What happened next was unexpected: he hit a deep nerve with frazzled, stressed out Japanese and his graphic novel, Stargazing Dog, became a smash bestseller with over 560,000 sales and a movie that opened this summer.

Daddy is that main character in this remarkably simple, unassuming and yet very poignant little manga.

He is down and out, his wife has left him, his daughter rebellious, he's even been laid off. And so, suddenly even homeless, he decides to take off to wherever.

As Murakami explains in the back of the book: "As a going-away gift for Daddy's journey, I tailor-designed a lovely road trip on the coastline and a wonderful partner to go along with it. Without calculation or ulterior motive, the dog loves him with such pure earnestness it puts us humans to shame."

And it is this very element that makes this story so compelling. Dogs are indeed the most unquestioningly loyal of our pets. Daddy at least has his stargazing dog, one who looks to the heavens wistfully, innocent devotion his only key in life.
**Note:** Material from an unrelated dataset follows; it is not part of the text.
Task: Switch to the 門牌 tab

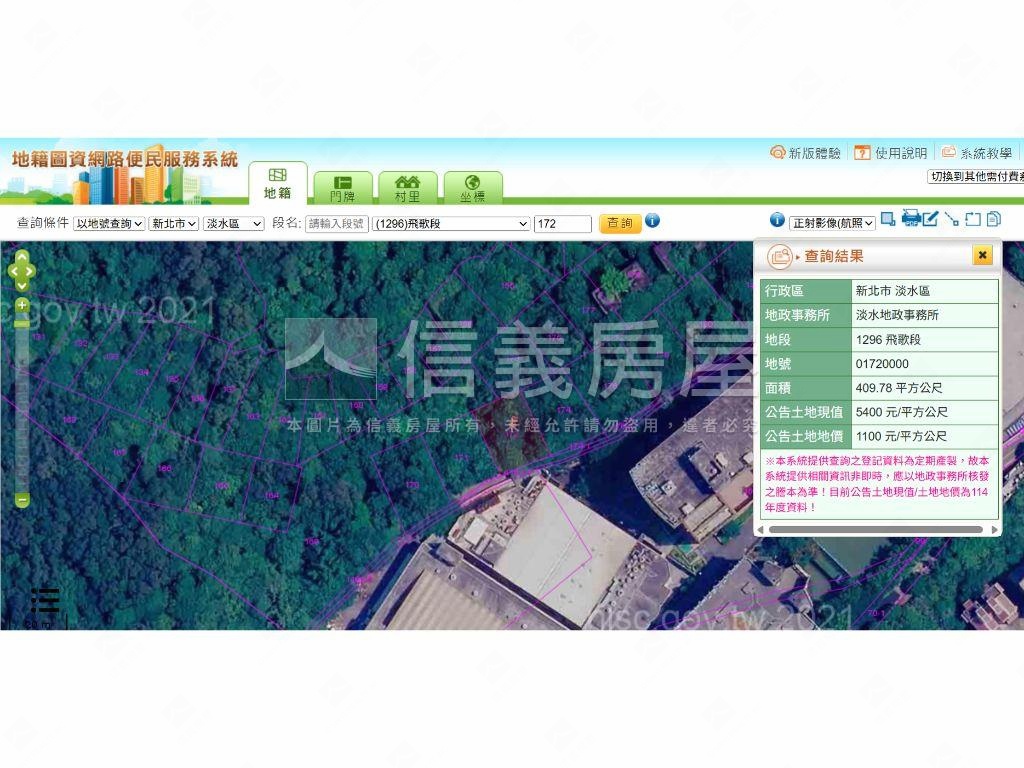Action: coord(342,188)
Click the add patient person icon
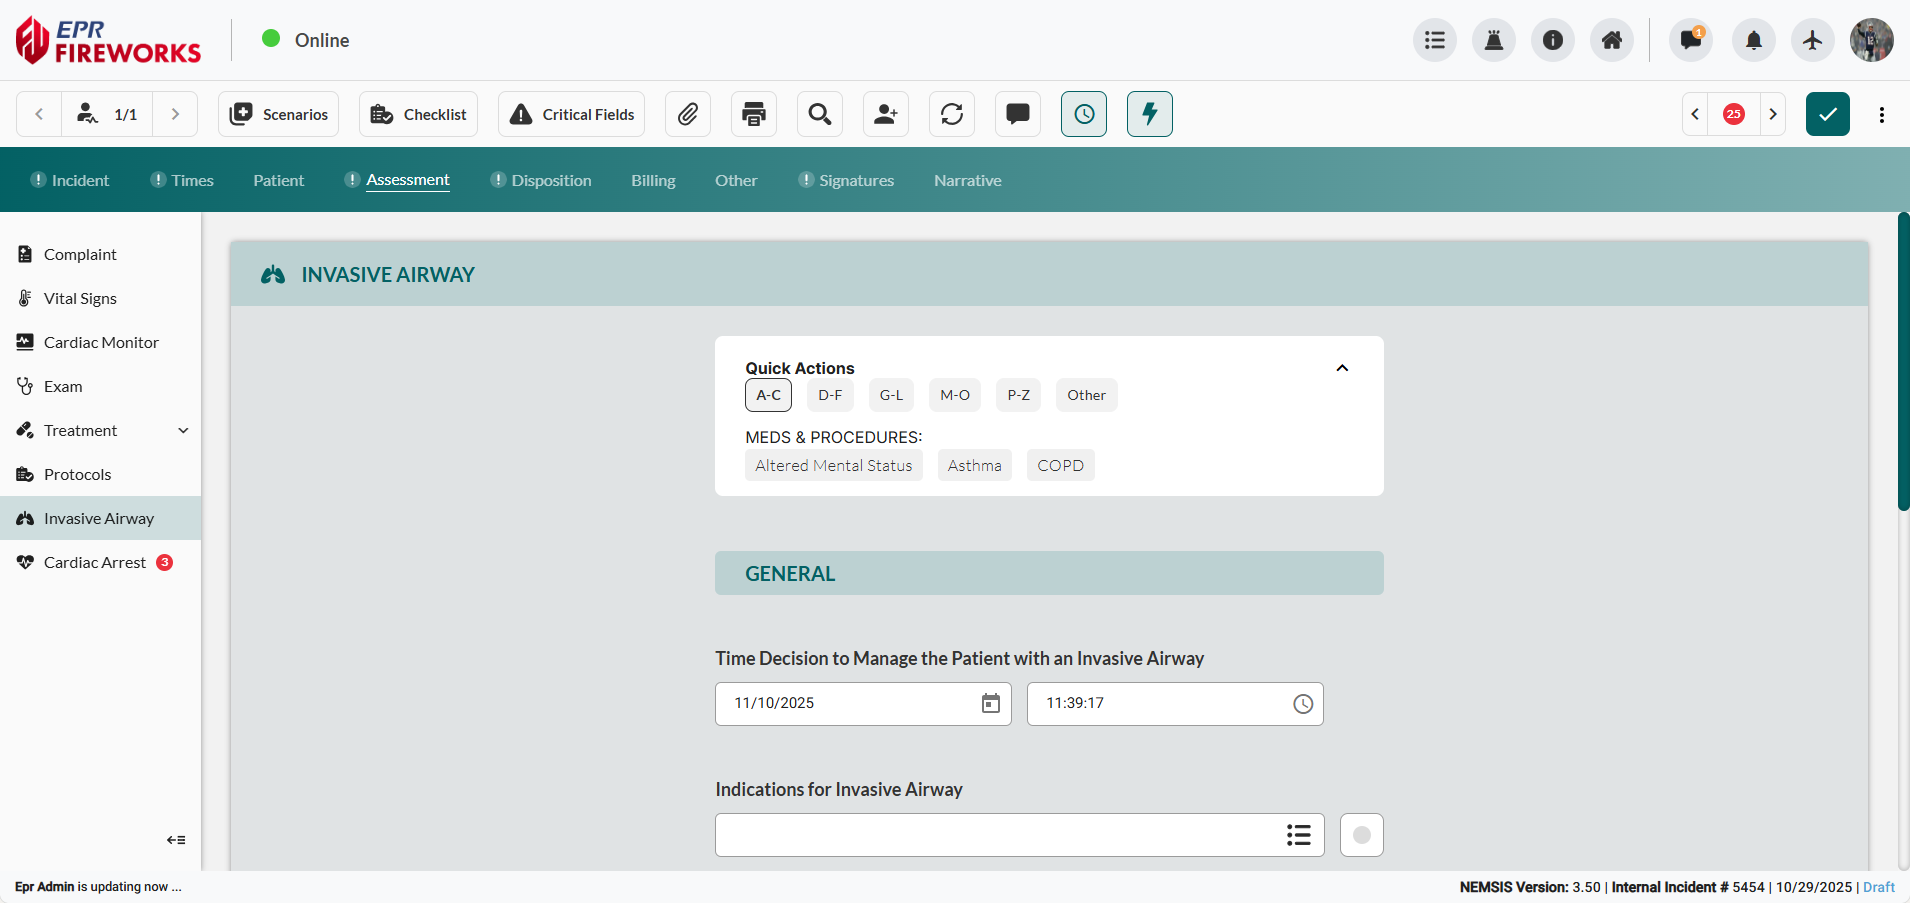1910x903 pixels. tap(886, 114)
The story is craftily divided in two. The 1st part tells of Daddy's journey as 'narrated' by the innocent Dog. The 2nd narrates the point of view of a social worker who must investigate what happened to him. He himself has vivid memories of his dog when he was young and how he took his devotion for granted, even found it somewhat pathetic after a while. As we see him working his way through Daddy's story, his last recollection of his own dog on its last leg, playful and devoted to the last, haunts him.

This is about innocence in front of a cruel world and the Dog is cathartic.

6x9, 128pp., B&W trade pb., $11.99, ISBN 918-1-56163-612-9, publication: November '11.